Eric Schwitzgebel said...

Reflections on the March 13 reply by Cohen and Dennett:

My own position on the issue of inaccessible consciousness is this: I think understand what it means to say you do access a conscious experience (and report it accurately) and what it means to say you don’t access it (and fail to report it, or report it very inaccurately). But to say you can’t access a conscious experience – that type of claim I have trouble evaluating.

Put in a maximally extreme form, it doesn’t seem very plausible (e.g., there’s no way, under any conditions or with any sort of training, that someone could access this broad type of experience). At least it would require a powerful argument. (Compare a similar claim about non-mental phenomena, e.g., events outside our light cone?) If we read the claim in an extremely tepid form, then it starts to seem eminently plausible, as long as one isn’t an infallibilist (this person wasn’t able to get at this specific experience in these conditions for some reason).

So I don’t feel I have a good sense of where the turf is that is under dispute, when the debate is couched abstractly.

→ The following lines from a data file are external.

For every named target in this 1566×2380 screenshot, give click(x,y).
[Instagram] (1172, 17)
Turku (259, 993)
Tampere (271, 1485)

My own preference is to evaluate the likelihood of unreported experience on a case-by-case basis – though very tentatively, given how little we really know about consciousness (in my view) at this juncture.

Dave the Philosopher said...

Let's assume the hypothetical, that scientists possess knowledge of the neural correlates of subjective experiences to a much greater degree than they now do. How did they come to such knowledge?

How do you know that two things are correlated? You do a lot of experiments, and you find that you observe them happening together and you do not observe them not happening together. How do they know that brain state B is correlated with mental state M? They observe brain state B with their physical equipment. How do they observe mental state M?

This is trickier. As I see it there are three options. (1) They assume it, e.g., they showed a sample a red thing and they didn't show it to the control group and and noted the brain states. In such a case I don't think we can think of them as having observed the mental state, but rather they are correlating two physical facts with each other. (2) They ask the test subjects for their subjective report, in which case, that means we have to trust people's subjective reports. If they do this, then why should we trust the person in the current case any less? Or (3) they would infer it from some other data. What other kind of data would that be? It would have to be other observations of the relation of some variable with subjective state, in which case the question repeats itself.

In the second case, where the subject claims not to see the apple that is evidently there, how do the scientists know that there really is in fact an apple there? Because there is one there. They never had to go find out that when you put an apple in front of most people they will see an apple. It is evident.

Therefore I would submit that the first case is much different from the second. In the first case, the entire evidential basis of the scientists confidence is the subjective report. Subjectivity is the authority. If we observed brain state R we would have no basis at all for thinking that the person was experiencing red if not for the fact that lots of people reported having seen red while also exhibiting R. Therefore, if someone denies seeing red while still exhibiting R, we have no reason to deny the person authority. But the evidential basis for the belief that the person is seeing the apple at all is not the fact that we've observed that when most people see an apple they report seeing an apple, it is far simpler. It is because there is an apple in front of the person.

Eric Schwitzgebel said...

Dave, I'm inclined to think that even if self-reports are an important part of the epistemic base, individual reports can still be overturned.